**What to work on**
Print the listing below exactly. Leave nothing out.

*** Opening of Working data ***

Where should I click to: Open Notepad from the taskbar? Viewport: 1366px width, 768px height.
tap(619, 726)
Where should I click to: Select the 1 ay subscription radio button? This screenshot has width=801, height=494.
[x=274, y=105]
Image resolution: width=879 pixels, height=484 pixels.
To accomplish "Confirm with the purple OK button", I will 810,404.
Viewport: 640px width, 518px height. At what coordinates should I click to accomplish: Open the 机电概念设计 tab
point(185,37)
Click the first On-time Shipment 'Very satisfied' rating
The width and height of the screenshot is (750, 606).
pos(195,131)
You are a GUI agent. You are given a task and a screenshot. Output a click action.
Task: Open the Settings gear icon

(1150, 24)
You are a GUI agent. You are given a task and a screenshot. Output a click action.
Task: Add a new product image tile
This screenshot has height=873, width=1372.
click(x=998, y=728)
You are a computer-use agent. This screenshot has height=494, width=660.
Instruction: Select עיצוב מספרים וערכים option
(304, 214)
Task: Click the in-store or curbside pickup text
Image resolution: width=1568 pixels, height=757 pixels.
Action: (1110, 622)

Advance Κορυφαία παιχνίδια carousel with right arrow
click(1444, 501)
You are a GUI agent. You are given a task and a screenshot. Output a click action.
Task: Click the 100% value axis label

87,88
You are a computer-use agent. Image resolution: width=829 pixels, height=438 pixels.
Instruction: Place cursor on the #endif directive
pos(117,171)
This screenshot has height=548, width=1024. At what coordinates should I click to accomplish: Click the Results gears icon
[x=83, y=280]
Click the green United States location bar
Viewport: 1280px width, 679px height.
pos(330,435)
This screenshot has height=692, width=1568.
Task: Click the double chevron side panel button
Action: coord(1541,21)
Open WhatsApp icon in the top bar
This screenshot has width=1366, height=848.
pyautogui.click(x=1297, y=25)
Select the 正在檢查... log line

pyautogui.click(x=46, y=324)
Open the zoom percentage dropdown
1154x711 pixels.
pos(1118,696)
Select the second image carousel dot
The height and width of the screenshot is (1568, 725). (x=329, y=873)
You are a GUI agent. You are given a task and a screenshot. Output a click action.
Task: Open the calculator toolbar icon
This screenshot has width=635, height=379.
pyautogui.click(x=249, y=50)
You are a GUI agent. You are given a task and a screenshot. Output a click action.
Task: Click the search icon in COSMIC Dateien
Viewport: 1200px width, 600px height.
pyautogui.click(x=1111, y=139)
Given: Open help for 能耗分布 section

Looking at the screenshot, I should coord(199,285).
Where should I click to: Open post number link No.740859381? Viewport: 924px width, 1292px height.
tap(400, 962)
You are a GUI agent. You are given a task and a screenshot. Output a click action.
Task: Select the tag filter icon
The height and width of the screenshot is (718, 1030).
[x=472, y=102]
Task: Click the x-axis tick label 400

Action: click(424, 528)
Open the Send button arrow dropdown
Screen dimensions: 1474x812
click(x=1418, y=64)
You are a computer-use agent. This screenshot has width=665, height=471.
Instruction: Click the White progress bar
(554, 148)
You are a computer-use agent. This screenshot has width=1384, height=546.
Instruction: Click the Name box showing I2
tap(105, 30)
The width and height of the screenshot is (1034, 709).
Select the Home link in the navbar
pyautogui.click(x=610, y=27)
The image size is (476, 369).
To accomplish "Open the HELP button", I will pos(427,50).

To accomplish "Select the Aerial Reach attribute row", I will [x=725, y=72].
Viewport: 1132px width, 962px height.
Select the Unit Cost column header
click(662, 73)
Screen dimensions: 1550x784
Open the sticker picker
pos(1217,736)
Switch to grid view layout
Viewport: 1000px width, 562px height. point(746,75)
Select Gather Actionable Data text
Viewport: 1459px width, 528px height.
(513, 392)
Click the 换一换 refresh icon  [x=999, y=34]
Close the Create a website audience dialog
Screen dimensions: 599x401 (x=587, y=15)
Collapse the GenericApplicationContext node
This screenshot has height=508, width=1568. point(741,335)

*** Close of Working data ***

**Exercise solution**
Where should I click to: Open Notepad from the taskbar? Viewport: 1366px width, 768px height.
tap(619, 726)
Where should I click to: Select the 1 ay subscription radio button? This screenshot has width=801, height=494.
[x=274, y=105]
Image resolution: width=879 pixels, height=484 pixels.
To accomplish "Confirm with the purple OK button", I will 810,404.
Viewport: 640px width, 518px height. At what coordinates should I click to accomplish: Open the 机电概念设计 tab
point(185,37)
Click the first On-time Shipment 'Very satisfied' rating
The width and height of the screenshot is (750, 606).
pos(195,131)
You are a GUI agent. You are given a task and a screenshot. Output a click action.
Task: Open the Settings gear icon

(1150, 24)
You are a GUI agent. You are given a task and a screenshot. Output a click action.
Task: Add a new product image tile
This screenshot has height=873, width=1372.
click(x=998, y=728)
You are a computer-use agent. This screenshot has height=494, width=660.
Instruction: Select עיצוב מספרים וערכים option
(304, 214)
Task: Click the in-store or curbside pickup text
Image resolution: width=1568 pixels, height=757 pixels.
Action: (1110, 622)

Advance Κορυφαία παιχνίδια carousel with right arrow
click(1444, 501)
You are a GUI agent. You are given a task and a screenshot. Output a click action.
Task: Click the 100% value axis label

87,88
You are a computer-use agent. Image resolution: width=829 pixels, height=438 pixels.
Instruction: Place cursor on the #endif directive
pos(117,171)
This screenshot has height=548, width=1024. At what coordinates should I click to accomplish: Click the Results gears icon
[x=83, y=280]
Click the green United States location bar
Viewport: 1280px width, 679px height.
pos(330,435)
This screenshot has height=692, width=1568.
Task: Click the double chevron side panel button
Action: coord(1541,21)
Open WhatsApp icon in the top bar
This screenshot has width=1366, height=848.
pyautogui.click(x=1297, y=25)
Select the 正在檢查... log line

pyautogui.click(x=46, y=324)
Open the zoom percentage dropdown
1154x711 pixels.
pos(1118,696)
Select the second image carousel dot
The height and width of the screenshot is (1568, 725). (x=329, y=873)
You are a GUI agent. You are given a task and a screenshot. Output a click action.
Task: Open the calculator toolbar icon
This screenshot has width=635, height=379.
pyautogui.click(x=249, y=50)
You are a GUI agent. You are given a task and a screenshot. Output a click action.
Task: Click the search icon in COSMIC Dateien
Viewport: 1200px width, 600px height.
pyautogui.click(x=1111, y=139)
Given: Open help for 能耗分布 section

Looking at the screenshot, I should coord(199,285).
Where should I click to: Open post number link No.740859381? Viewport: 924px width, 1292px height.
tap(400, 962)
You are a GUI agent. You are given a task and a screenshot. Output a click action.
Task: Select the tag filter icon
The height and width of the screenshot is (718, 1030).
[x=472, y=102]
Task: Click the x-axis tick label 400

Action: click(424, 528)
Open the Send button arrow dropdown
Screen dimensions: 1474x812
click(x=1418, y=64)
You are a computer-use agent. This screenshot has width=665, height=471.
Instruction: Click the White progress bar
(554, 148)
You are a computer-use agent. This screenshot has width=1384, height=546.
Instruction: Click the Name box showing I2
tap(105, 30)
The width and height of the screenshot is (1034, 709).
Select the Home link in the navbar
pyautogui.click(x=610, y=27)
The image size is (476, 369).
To accomplish "Open the HELP button", I will pos(427,50).

To accomplish "Select the Aerial Reach attribute row", I will [x=725, y=72].
Viewport: 1132px width, 962px height.
Select the Unit Cost column header
click(662, 73)
Screen dimensions: 1550x784
Open the sticker picker
pos(1217,736)
Switch to grid view layout
Viewport: 1000px width, 562px height. point(746,75)
Select Gather Actionable Data text
Viewport: 1459px width, 528px height.
(513, 392)
Click the 换一换 refresh icon  [x=999, y=34]
Close the Create a website audience dialog
Screen dimensions: 599x401 (x=587, y=15)
Collapse the GenericApplicationContext node
This screenshot has height=508, width=1568. point(741,335)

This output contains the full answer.